TECHNICAL FIELD [0001] The present invention relates to a method for rotating a virtual camera on a touch screen,

The present invention relates to an effective three-dimensional graphics programming method, and more particularly, to a rotational transformation method of a virtual camera, which is a key element of virtual three-dimensional space navigation using a touch screen.

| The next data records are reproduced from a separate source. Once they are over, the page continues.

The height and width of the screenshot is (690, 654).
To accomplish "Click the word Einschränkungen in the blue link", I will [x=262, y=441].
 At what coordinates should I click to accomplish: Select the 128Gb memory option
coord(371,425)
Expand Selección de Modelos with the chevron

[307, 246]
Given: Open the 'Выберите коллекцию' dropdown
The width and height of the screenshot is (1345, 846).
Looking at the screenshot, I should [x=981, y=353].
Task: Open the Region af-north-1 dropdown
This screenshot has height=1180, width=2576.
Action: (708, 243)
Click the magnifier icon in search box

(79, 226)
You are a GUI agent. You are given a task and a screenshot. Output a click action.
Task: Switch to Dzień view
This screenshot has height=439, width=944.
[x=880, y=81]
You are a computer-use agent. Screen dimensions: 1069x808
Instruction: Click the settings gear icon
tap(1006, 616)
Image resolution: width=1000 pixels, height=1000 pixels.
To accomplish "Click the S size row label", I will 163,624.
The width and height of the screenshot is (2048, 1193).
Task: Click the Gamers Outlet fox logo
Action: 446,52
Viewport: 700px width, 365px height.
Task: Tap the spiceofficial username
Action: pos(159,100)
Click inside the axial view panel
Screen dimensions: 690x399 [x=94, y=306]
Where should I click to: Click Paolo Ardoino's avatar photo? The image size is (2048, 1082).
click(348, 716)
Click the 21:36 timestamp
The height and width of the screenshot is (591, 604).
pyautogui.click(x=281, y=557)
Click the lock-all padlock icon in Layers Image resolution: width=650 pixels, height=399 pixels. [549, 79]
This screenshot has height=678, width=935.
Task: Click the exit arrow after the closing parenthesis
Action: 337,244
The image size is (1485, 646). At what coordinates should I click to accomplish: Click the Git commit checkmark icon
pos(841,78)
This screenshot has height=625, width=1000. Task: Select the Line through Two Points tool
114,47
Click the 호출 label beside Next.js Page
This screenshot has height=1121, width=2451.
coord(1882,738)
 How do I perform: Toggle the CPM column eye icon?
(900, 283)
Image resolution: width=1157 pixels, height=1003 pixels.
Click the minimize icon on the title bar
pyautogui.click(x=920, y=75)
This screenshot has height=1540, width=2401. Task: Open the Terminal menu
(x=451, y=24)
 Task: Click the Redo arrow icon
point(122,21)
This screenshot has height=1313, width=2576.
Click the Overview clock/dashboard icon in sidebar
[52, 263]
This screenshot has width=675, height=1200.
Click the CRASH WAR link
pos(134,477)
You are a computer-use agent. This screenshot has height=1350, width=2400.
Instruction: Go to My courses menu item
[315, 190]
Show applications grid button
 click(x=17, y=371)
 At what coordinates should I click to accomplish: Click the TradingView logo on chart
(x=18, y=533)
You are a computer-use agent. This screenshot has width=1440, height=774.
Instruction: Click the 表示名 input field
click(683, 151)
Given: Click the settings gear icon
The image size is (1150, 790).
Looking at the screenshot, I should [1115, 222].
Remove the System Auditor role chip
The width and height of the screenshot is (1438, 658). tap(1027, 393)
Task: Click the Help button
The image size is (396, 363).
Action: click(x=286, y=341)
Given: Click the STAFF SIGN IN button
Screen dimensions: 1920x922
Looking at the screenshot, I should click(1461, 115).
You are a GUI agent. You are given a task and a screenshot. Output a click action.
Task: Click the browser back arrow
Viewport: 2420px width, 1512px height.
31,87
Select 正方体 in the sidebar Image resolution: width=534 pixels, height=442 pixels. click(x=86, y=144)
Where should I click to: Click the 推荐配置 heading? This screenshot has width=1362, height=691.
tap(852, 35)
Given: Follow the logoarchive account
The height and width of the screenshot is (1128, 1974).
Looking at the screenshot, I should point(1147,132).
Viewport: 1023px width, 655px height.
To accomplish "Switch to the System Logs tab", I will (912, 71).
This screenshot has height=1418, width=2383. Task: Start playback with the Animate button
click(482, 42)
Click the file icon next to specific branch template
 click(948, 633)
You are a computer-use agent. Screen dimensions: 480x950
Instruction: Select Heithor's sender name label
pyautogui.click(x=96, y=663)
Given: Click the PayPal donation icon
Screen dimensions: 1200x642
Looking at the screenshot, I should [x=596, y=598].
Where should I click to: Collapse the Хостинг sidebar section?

The multi-core or many-core processor fabrication technology that has been applied to the production of high-end CPUs and GPUs has been applied to mobile application processors (MCUs) and is now used in mobile devices such as cell phones and tablet PCs. The range and level of applications are changing rapidly. Especially, processors that accelerate 3D graphics computing that require a significant amount of floating point computation and memory bandwidth are installed in succession, and advanced 3D graphics functions that are hard to imagine even a few years ago can now be easily implemented , The application of effective 3D graphics technology to mobile devices such as mobile phones and tablet PCs in various industries is becoming a big issue. However, mobile devices are still limited in their ability to efficiently perform 3D graphics computing that requires a significant amount of floating point computation and memory bandwidth, and unlike in a relatively high-end PC environment, development of programming techniques optimized for a given device is inevitable Is required.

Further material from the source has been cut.